Eric McGhee, Boris Shor, Nolan McCarty, Steve Rogers, and I tested this assumption in a large-scale study a few years ago. We looked at two decades of voting behavior by state legislators across all 50 states, and we compared legislators based on the type of primary system that nominated them. Quite a few state parties have changed their primary rules one way or another over this time period, allowing us a good deal of leverage on the question.

People unaffiliated with a party tend, on average, to be less interested in politics and less likely to vote.

What we found was somewhat surprising. Legislators elected from closed primary systems are no more or less extreme than those from open primary systems. There are a few very modest effects California’s experience with a blanket primary system in the late 1990s actually may have moderated legislators slightly, for example but the overwhelming finding is one of no effect at all.
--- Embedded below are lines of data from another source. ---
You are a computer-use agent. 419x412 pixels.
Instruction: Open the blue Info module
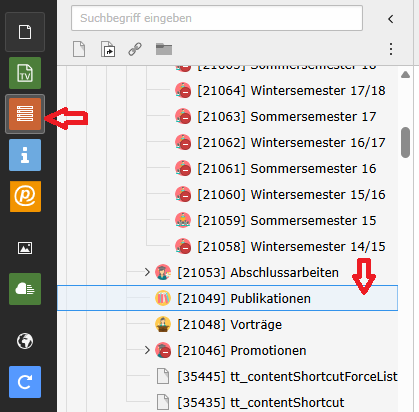[25, 155]
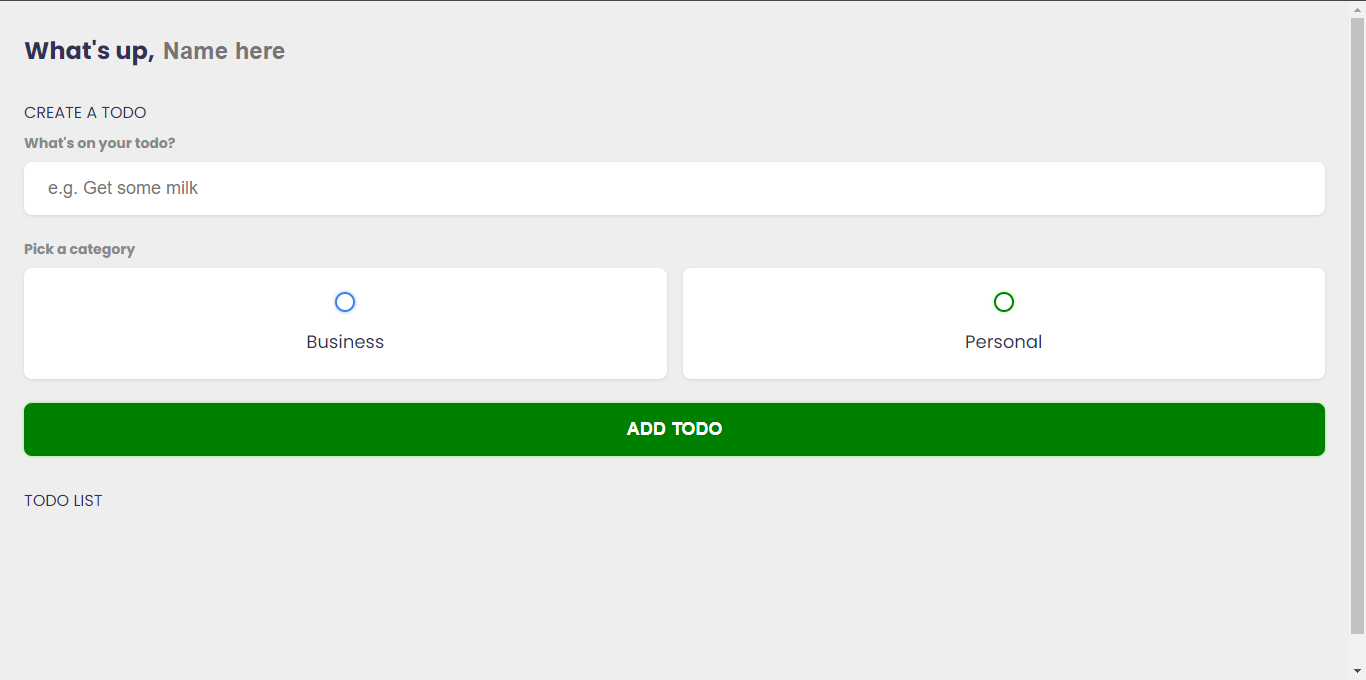Click the ADD TODO button
This screenshot has height=680, width=1366.
coord(674,429)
Why might this be the case? Why would the ability of independents to participate in a primary have no effect on the sorts of candidates the primary produces? There are a number of possibilities.
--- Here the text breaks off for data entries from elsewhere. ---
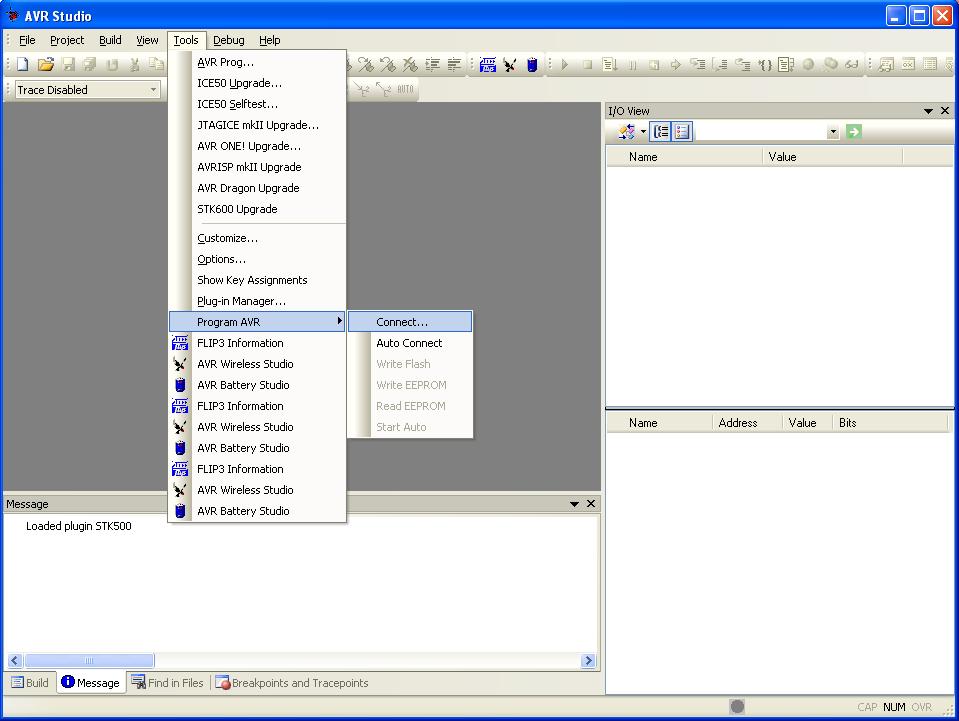
Task: Switch to the Build tab
Action: pos(30,683)
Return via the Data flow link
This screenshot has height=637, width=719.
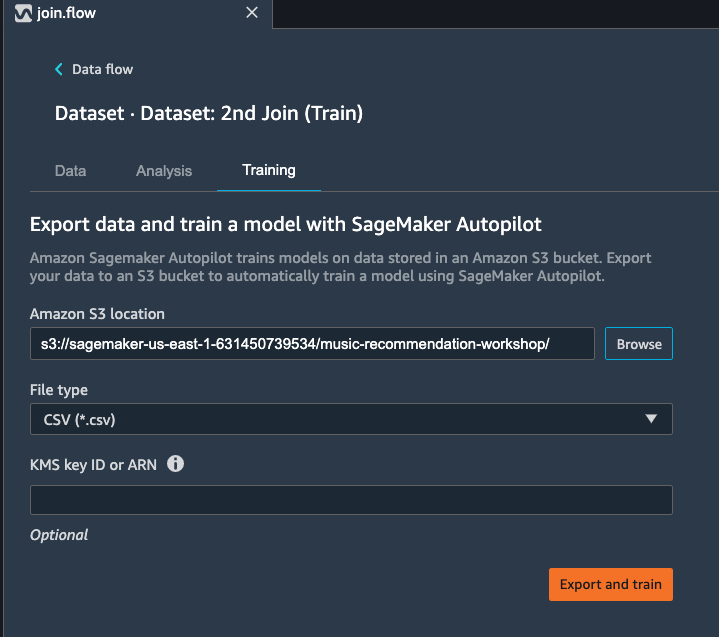point(102,69)
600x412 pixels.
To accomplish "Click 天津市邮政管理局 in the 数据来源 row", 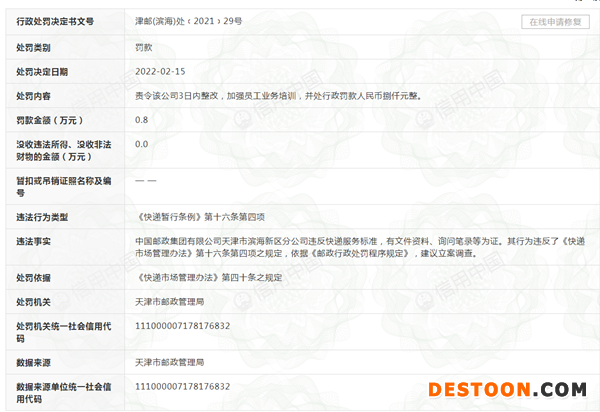I will (169, 361).
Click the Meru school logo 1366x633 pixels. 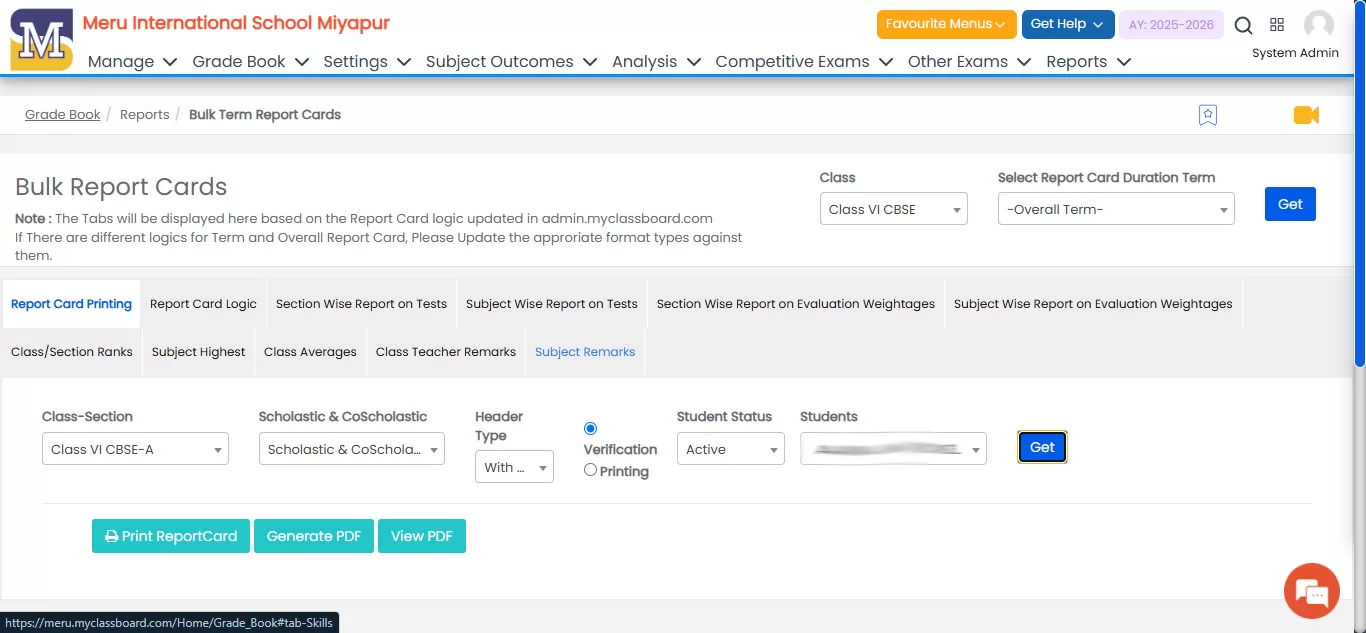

For one thing, Donald Trump’s nomination notwithstanding, parties tend to be pretty good at picking the sorts of candidates they like and giving them advantages in primary contests. Party leaders’ strategic allocation of funds, endorsements, expertise, etc. can help them choose the types of candidates they prefer and help those candidates win in the primary.
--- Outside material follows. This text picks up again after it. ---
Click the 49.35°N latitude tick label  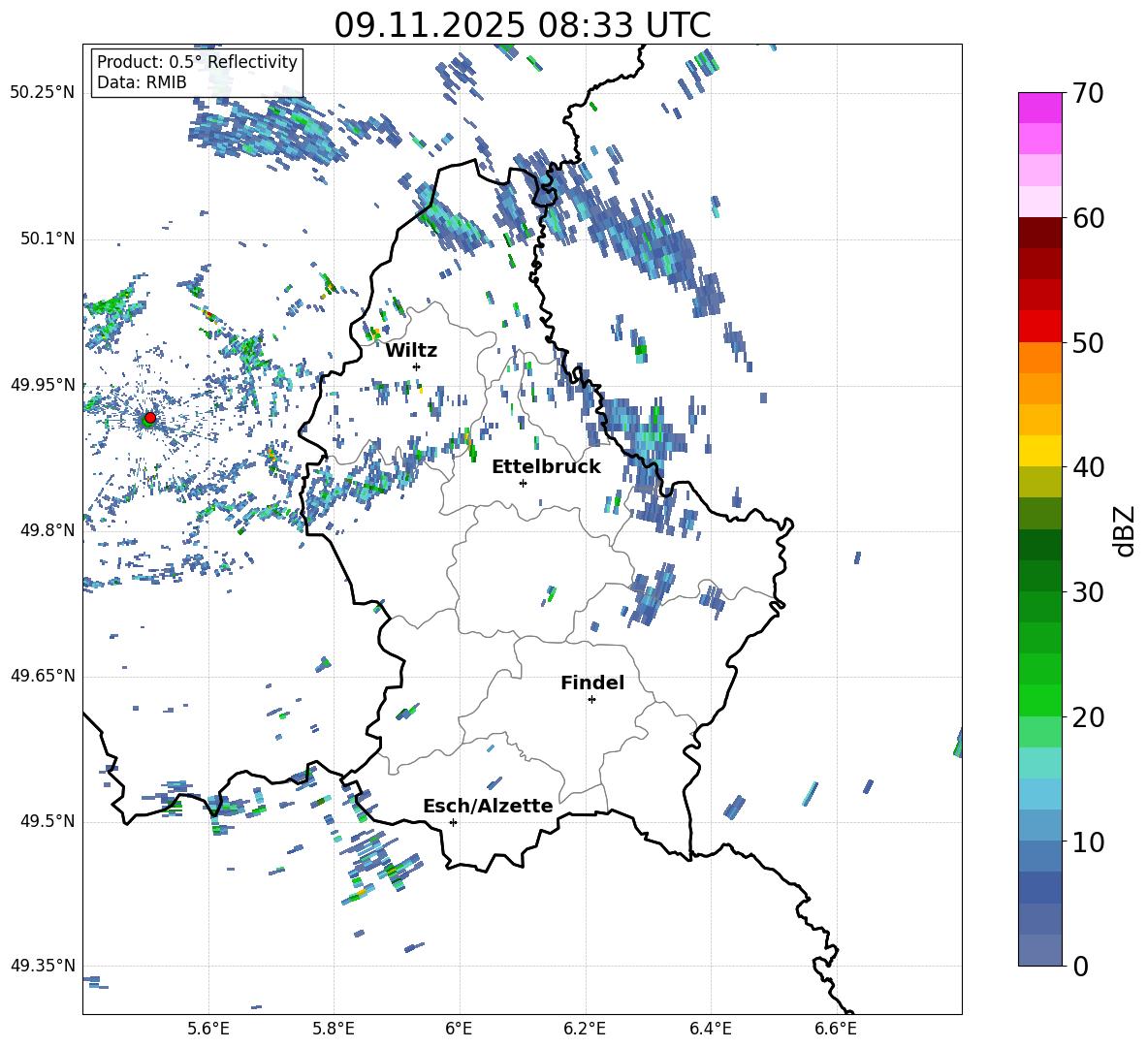tap(42, 967)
Second, even if independents are allowed to participate in primaries, that doesn’t mean they will. People unaffiliated with a party tend, on average, to be less interested in politics and less likely to vote. There are rarely enough of them who actually show up to tip the balance in favor of a different set of candidates.

Finally, those with weak party attachments who nonetheless still wish to participate in the selection of party nominees will actually react strategically to primary laws, as Barbara Norrander and others have found. Imagine, for example, a center-left voter who is not registered as a Democrat but still wishes to vote in her state’s primary. If she’s in an open primary state, she can participate without difficulty. If her state closes the primary, but she still wants to vote in it, she’ll need to register as a Democrat. By doing so, she makes the state’s Democratic voters marginally less extreme; she’s adding her moderate voice to those of many hardcore liberals within the party’s primary electorate. So somewhat perversely, the closing of primaries can lead to party registrants on the whole becoming more moderate. And you still get roughly the same outcome in the primary election.

Now, to be sure, drastic changes in primary laws can have some effects on what sorts of candidates get nominated. Top-two style elections in California and Washington, for example, are occasionally producing run-off races between candidates of the same party (such as in California’s United States Senate race), and sometimes the more moderate candidate wins. And it was no secret that Sanders did better this year in open primaries, although that’s hardly an argument for open primaries’ moderating influence.

But even if many states come to embrace open primaries in the next few years, we shouldn’t expect much of an impact on voter turnout, election results, or the type of candidates who get nominated as a result.